Applied Aesthetics - Information Technology

Information Technology

Aesthetics in information technology has focused upon the study of human-computer interaction and creating user-friendly devices and software applications. Software itself has aesthetic dimensions ("software aesthetics"), as do information-technology-mediated processes and experiences such as computer video games and virtual reality simulations. Digital culture is a distinct aesthetic to judge the appeal of digital environments such as Web browsers, websites, and icons, as well as visual and aural art produced exclusively with digital technologies. The notion of cyberspace has sometimes been linked to the concept of the sublime.

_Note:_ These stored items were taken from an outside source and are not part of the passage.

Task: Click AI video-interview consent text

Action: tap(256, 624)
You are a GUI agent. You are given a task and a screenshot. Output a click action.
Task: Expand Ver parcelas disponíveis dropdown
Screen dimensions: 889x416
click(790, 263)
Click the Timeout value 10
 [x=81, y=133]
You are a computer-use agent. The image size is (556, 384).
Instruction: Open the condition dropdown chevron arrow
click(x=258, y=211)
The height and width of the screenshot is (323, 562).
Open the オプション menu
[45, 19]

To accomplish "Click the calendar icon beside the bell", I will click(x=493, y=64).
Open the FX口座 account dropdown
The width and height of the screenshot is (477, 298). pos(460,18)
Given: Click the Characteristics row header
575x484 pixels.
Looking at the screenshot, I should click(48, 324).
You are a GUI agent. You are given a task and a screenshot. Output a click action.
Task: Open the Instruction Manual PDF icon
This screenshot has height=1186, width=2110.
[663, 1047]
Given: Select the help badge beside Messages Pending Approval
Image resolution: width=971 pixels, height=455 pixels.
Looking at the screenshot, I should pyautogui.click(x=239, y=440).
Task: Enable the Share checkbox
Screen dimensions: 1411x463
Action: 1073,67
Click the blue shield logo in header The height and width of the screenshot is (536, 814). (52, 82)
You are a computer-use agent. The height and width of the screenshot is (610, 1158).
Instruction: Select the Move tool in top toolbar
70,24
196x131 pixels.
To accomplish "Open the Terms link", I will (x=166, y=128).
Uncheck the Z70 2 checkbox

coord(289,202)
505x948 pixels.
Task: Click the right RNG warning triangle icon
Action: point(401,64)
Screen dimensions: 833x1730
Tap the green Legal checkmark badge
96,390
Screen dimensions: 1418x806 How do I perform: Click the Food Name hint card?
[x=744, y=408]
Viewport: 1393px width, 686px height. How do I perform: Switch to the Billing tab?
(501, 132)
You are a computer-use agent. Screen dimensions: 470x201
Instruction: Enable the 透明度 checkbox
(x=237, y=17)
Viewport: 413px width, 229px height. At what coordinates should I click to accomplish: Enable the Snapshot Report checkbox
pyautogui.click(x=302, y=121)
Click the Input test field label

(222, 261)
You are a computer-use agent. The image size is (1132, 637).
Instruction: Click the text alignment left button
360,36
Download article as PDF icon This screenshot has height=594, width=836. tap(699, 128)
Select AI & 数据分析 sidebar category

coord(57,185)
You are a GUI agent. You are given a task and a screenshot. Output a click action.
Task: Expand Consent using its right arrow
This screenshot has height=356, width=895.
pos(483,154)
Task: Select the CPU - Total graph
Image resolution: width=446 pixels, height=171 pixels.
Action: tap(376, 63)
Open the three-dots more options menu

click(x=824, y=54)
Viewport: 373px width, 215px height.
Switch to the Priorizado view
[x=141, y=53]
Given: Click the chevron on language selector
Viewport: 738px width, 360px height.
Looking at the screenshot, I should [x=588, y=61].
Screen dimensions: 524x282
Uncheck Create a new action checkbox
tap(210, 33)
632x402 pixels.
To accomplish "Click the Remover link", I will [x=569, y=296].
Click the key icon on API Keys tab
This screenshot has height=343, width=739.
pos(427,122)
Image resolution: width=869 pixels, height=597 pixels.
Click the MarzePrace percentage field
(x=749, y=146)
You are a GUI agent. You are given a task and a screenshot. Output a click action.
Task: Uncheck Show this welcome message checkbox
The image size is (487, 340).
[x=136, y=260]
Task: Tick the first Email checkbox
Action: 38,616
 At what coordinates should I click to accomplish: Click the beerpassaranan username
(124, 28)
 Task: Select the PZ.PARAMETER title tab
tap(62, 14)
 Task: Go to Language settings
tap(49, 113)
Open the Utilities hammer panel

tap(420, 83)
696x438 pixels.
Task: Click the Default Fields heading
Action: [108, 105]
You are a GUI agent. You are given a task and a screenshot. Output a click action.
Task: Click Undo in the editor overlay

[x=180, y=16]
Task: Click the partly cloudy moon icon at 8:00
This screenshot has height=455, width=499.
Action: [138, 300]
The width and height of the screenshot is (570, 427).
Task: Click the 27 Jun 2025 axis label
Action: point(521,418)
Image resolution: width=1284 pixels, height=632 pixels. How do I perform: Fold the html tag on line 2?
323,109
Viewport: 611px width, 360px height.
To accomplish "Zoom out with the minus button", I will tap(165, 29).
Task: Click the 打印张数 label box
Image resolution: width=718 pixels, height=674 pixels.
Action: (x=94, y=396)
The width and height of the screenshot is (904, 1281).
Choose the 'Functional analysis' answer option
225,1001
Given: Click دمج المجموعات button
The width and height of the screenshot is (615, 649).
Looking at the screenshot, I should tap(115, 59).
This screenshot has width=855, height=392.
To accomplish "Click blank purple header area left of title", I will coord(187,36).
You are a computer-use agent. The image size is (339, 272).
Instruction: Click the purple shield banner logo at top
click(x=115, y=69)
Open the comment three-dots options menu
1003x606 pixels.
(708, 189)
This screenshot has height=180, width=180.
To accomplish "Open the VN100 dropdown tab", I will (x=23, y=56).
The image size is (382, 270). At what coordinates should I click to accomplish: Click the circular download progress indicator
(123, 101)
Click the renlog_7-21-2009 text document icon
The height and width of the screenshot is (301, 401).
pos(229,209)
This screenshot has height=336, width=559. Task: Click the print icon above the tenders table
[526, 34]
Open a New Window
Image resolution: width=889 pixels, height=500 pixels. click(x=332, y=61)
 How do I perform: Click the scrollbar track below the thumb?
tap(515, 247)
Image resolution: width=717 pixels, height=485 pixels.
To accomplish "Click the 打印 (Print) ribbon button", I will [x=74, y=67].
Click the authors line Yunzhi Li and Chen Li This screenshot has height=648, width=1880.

Aesthetics in information technology do also apply to the act of designing software itself. Numerous programmers profess to experiencing a dimension of elegance in the functionality and structuring of software at the source code level. For example, a short, powerful expression that clearly expresses the intent of the code can be considered "beautiful" to the poor programmer charged with maintaining said code. This contrasts with code that is (as code all too often is) short, cryptic, unclear, and unnecessarily "clever". In-line documentation, while not strictly code, can be considered something a programmer would need to be good at in order to write beautiful code. Correctly done, documentation can accentuate the effect of beautiful code, when it is clear, concise, explains the intent of the programmer, and expands the understanding that one can gain by simply looking at the code. Comments that are redundant (only explain what the code already explains), cryptic, and overly long or short can detract from beautiful code. Aesthetics in programming can also have a practical level: Under the right conditions, elegant code can run faster and more efficiently, and (most importantly) be less prone to errors.

Critics of this would say that the need to justify "good design" by reference to "cost savings" mean that "good design" isn't "art" insofar as art is autonomous, and many aestheticians would have to say that art emerges in applications only in excess of cost savings. In information technology, theorists of "user friendliness" have to justify their "user friendly" applications and often disregard basic statistics when most users like a system, but a significant minority hate it.

That is, they may discard the standard deviation of their data in order to sell a good design for the best price, and this has nothing to do with art insofar as art is a useful signifier (if you cost-justify everything you are a businessman and not an artist).

A folk phenomenon among real programmers is in fact their frequent hatred of practice described in books as best practice and good design. A Marxist theory of industrial "art" would ascribe this to alienation, in which subaltern programmers never produce code they own in any meaningful sense, with the problem that the same sort of alienation, soldiering, and bloody-mindedness appeared, it seems, in Soviet computing shops.

The most sophisticated writings on the topic of aesthetics are to be found in the late Edsger Wybe Dijkstra's corpus of papers and notes on computing: in Dijkstra, the art is real, but Ying with respect to the Yang of applications; Dijkstra seemed to have refused any analysis of programming as other than applied mathematics and, strange to say, never pursued what Adorno (the midcentury theoretician of whom Dijkstra was apparently unaware) called a purely culinary elegance...despite the protests of others that his work was "hard to digest", in Adorno's words not very culinary.

Dijkstra's beauty refused the notion of accessibility as do many "artistic" works ancient and modern: it was hard as is the Grosse Fuge, Beethoven's syncopated and neo-primitive late movement. In fact, no aesthetician makes "user friendliness" canonical and necessary in a work of art, strange to say in an era when supposedly the masses rule through the market; for most art theorists, it is nice if the canaille can enjoy some pretty rondo of Mozart and whistle it on the street, but would deny that this property must be shared by the Masonic prelude and fugue or the Requiem mass.

This makes strange any claim that a programmer making his work "user friendly" to all comers is some sort of artist by virtue of that. For Dijsktra, truth was primary, and beauty the automatic result.